Amazon.com Inc. is in the running to acquire Landmark Theatres, a move that would vault the e-commerce giant into the brick-and-mortar cinema industry, according to people familiar with the situation.
The company is vying with other suitors to acquire the business from Wagner/Cuban Cos., which is backed by billionaire Mark Cuban and Todd Wagner, according to the people, who asked not to be identified because the discussions are private. The chain’s owners have been working with investment banker Stephens Inc. on a possible sale, the people said. No final decisions have been made, and talks could still fall apart.
Pushing into movie theaters would follow Amazon’s expansion into myriad other forms of media, including a film and TV studio and music service. With Landmark, it gets a chain focused on independent and foreign films that was founded in 1974. The company has more than 50 theaters, including high-profile locations in New York, Philadelphia, Chicago, Los Angeles and San Francisco, with about 250 screens in 27 markets.
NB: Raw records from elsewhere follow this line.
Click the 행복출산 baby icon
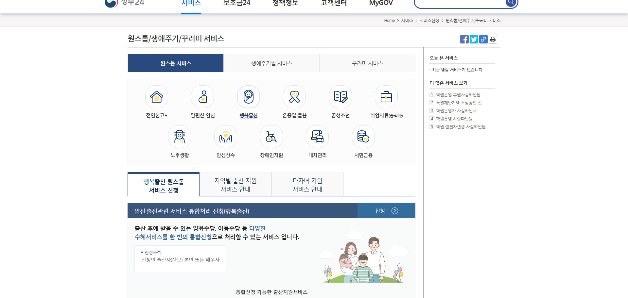The height and width of the screenshot is (298, 628). tap(248, 97)
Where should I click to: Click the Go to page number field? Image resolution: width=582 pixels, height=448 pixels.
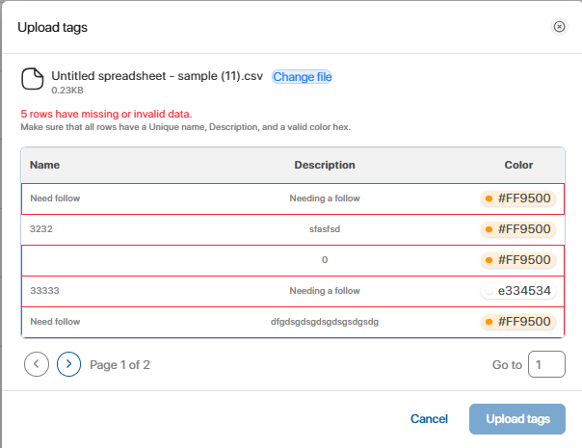click(x=547, y=364)
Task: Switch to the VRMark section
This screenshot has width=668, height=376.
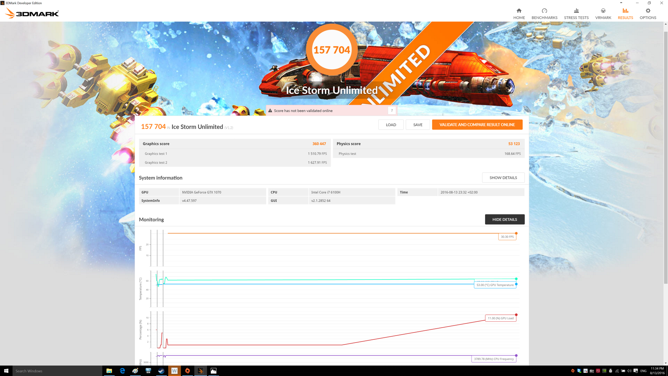Action: pyautogui.click(x=603, y=14)
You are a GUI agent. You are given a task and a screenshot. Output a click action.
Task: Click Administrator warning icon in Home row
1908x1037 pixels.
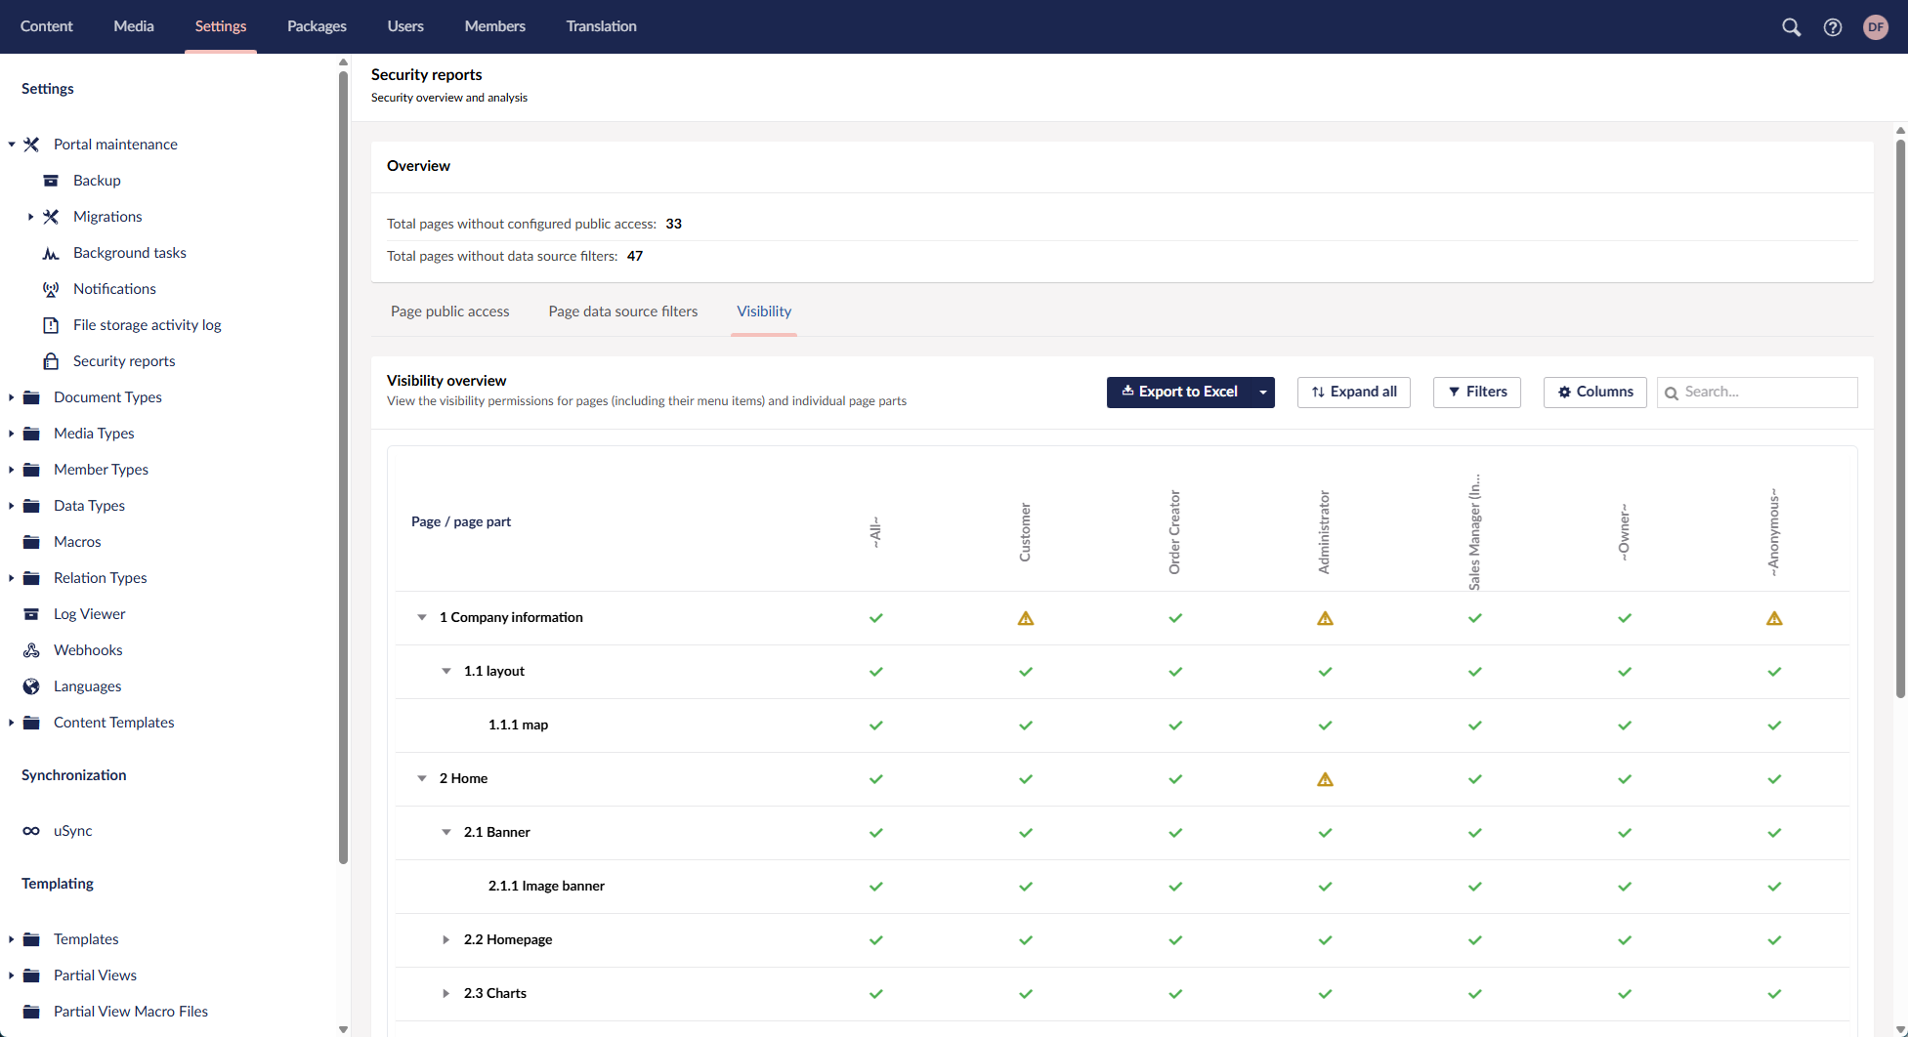[x=1325, y=779]
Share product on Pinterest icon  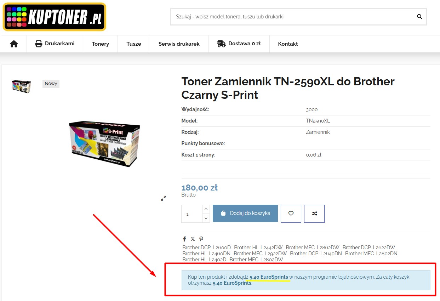pyautogui.click(x=201, y=239)
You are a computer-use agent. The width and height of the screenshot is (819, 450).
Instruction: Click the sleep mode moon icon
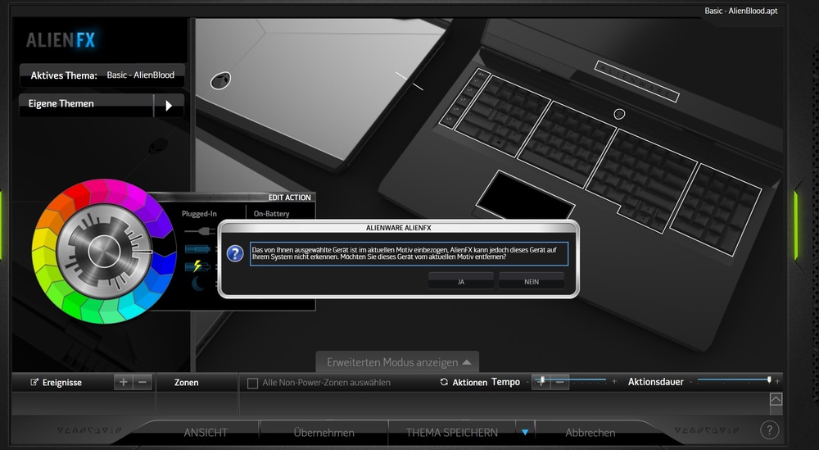click(198, 284)
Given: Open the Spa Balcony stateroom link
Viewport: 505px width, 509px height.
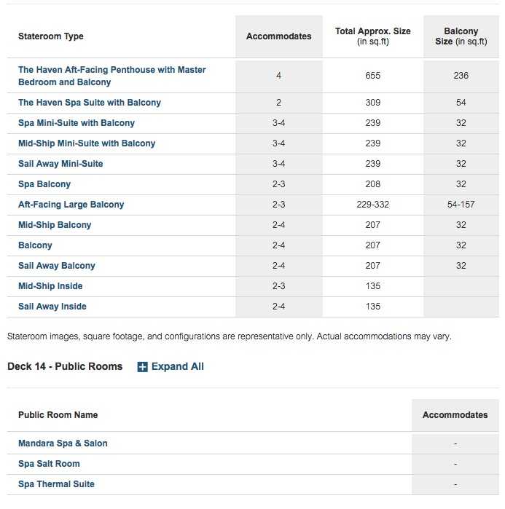Looking at the screenshot, I should click(44, 184).
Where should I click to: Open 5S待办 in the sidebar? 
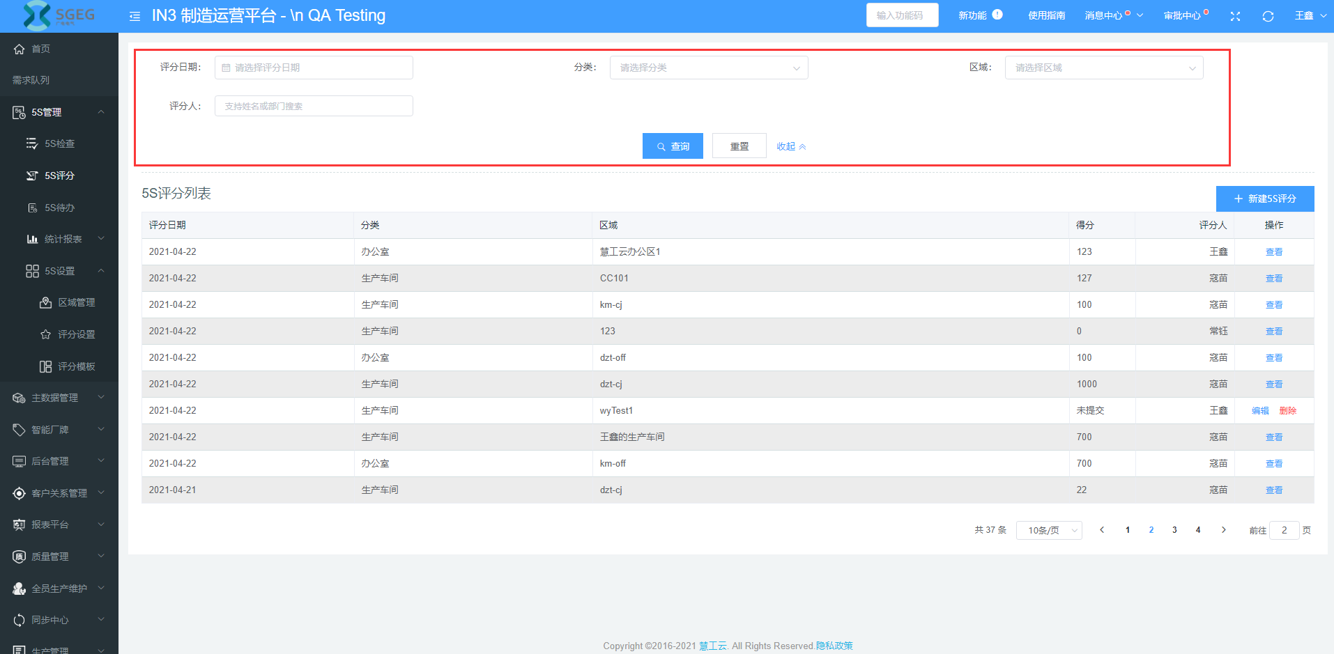(59, 208)
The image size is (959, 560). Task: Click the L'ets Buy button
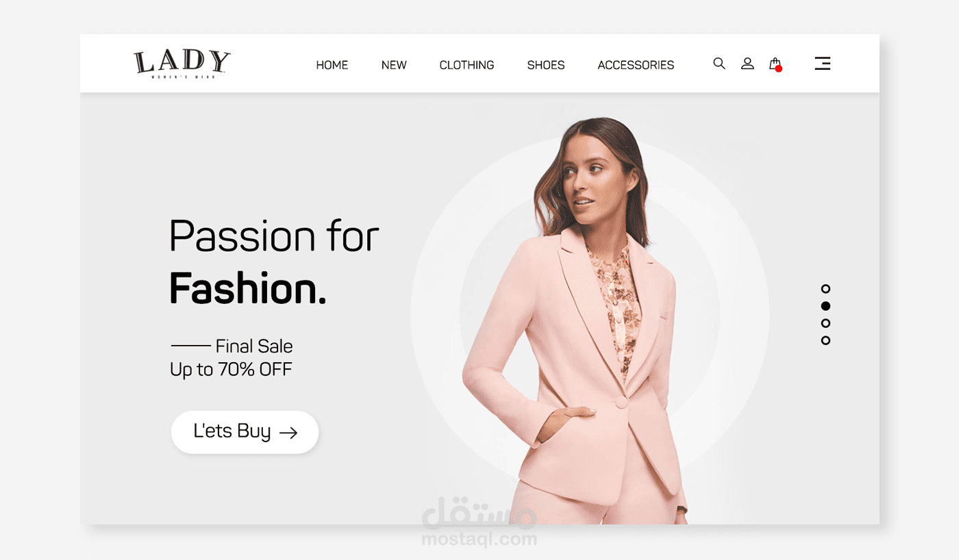coord(245,432)
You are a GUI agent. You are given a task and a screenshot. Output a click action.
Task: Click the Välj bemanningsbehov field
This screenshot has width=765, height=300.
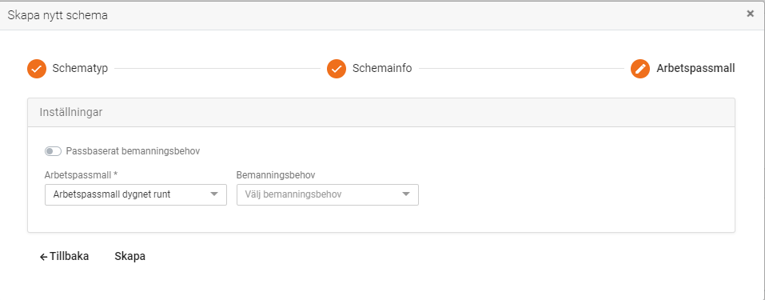tap(328, 194)
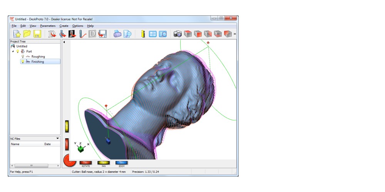Expand the toolbar overflow chevron

click(x=235, y=34)
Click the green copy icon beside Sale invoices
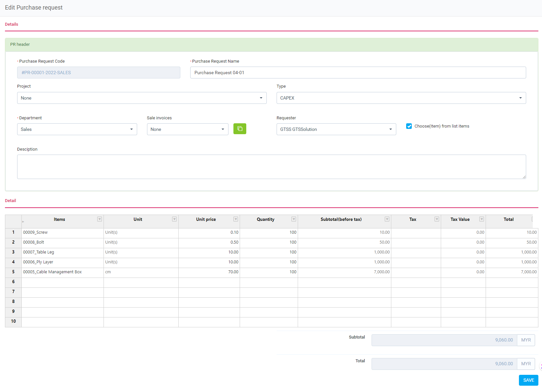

Amazon, based in Seattle, declined to comment. Officials at Landmark couldn’t be reached after normal business hours.
Though the acquisition price for Landmark would likely be small, it would mark a significant new incursion by Amazon into the physical world. The online retailer shocked the supermarket industry last year by acquiring Whole Foods for $13.7 billion, positioning the organic-food chain in the middle of its campaign to sell more groceries.
Prime Subscribers
The e-commerce company already spends billions each year on movies and TV shows, saying it helps entice shoppers to join its Prime subscription plan and makes existing members more likely to renew.
Amazon, founded as a book seller, previously disrupted that industry by giving authors an alternative to the big publishers, eliminating a middleman between readers and artists. It opened its first brick-and-mortar bookstore in 2015 in Seattle and now has nearly 20 around the country.
The U.S. government has previously barred film studios from the theater industry. But the U.S. government said earlier this month that it was considering terminating a 70-year-old Hollywood settlement that halted the vertical integration of studios and theaters. The so-called Paramount decree may have prevented smaller films from getting wider distribution.
Cuban and Wagner also own Magnolia Pictures, the production company 2929 Productions, and the networks AXS TV and HDNet Movies. Cuban, a 60-year-old who also appears on the reality show “Shark Tank,” told the Hollywood Reporter in April that he hired a bank to evaluate offers, but said at the time he was in “no rush to sell.”